Elvis à la retraite

Imaginez une série B mexicaine des années 60. Transposez l'affaire dans le Texas contemporain et ajoutez quelques effets à la Stephen King et vous aurez une idée assez nette de ce à quoi ressemble, ou voudrait ressembler, Bubba Ho-tep, de l'Américain Don Coscarelli.

Tirée d'une nouvelle de Joe R. Lansdale, cette microcomédie d'horreur rigolote a pour théâtre une maison de retraite d'un bled perdu du Lone Star State. C'est dans ce lieu dépeuplé qu'Elvis Presley (Bruce Campbell) et John F. Kennedy (Ossie Davis), morts aux yeux du monde entier, finissent tranquillement leurs jours. Le premier, narrateur de l'histoire, est le plus souvent alité, déprimé, contemplant sa vie perdue et l'excroissance purulente qui grossit sur son membre viril. Le second, la peau teinte en noir (vous avez bien lu) afin de camoufler son identité, partage occasionnellement ses souvenirs avec le King. Mais une force maléfique, en la personne d'une momie démomifiée ressemblant au Michael Jackson des mauvais jours, vient hanter les nuits de la maison et aspirer l'âme de ses résidants.
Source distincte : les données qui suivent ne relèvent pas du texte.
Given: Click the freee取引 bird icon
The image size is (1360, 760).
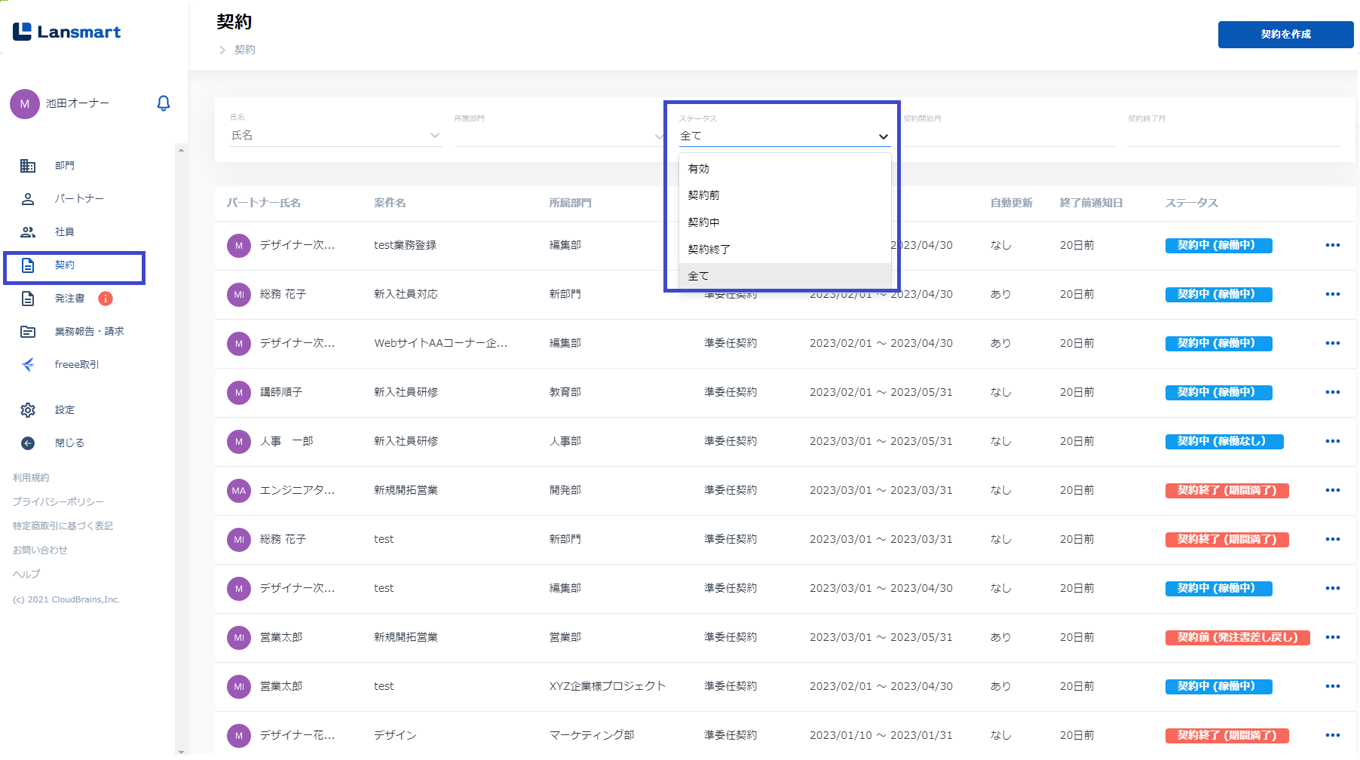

Le résumé exprime toute la folie de l'entreprise, folie que le film peine à communiquer tant la mise en scène est molle, les dialogues puérils et l'interprétation inégale. Au-delà de la grasse ironie de l'affaire (un mort-vivant qui vampirise des vivants morts) et exception faite des cinéphages de minuit à la recherche de la prochaine fant-asie, ce Bubba Ho-tep vieux de deux ans ne laissera pas grand souvenir.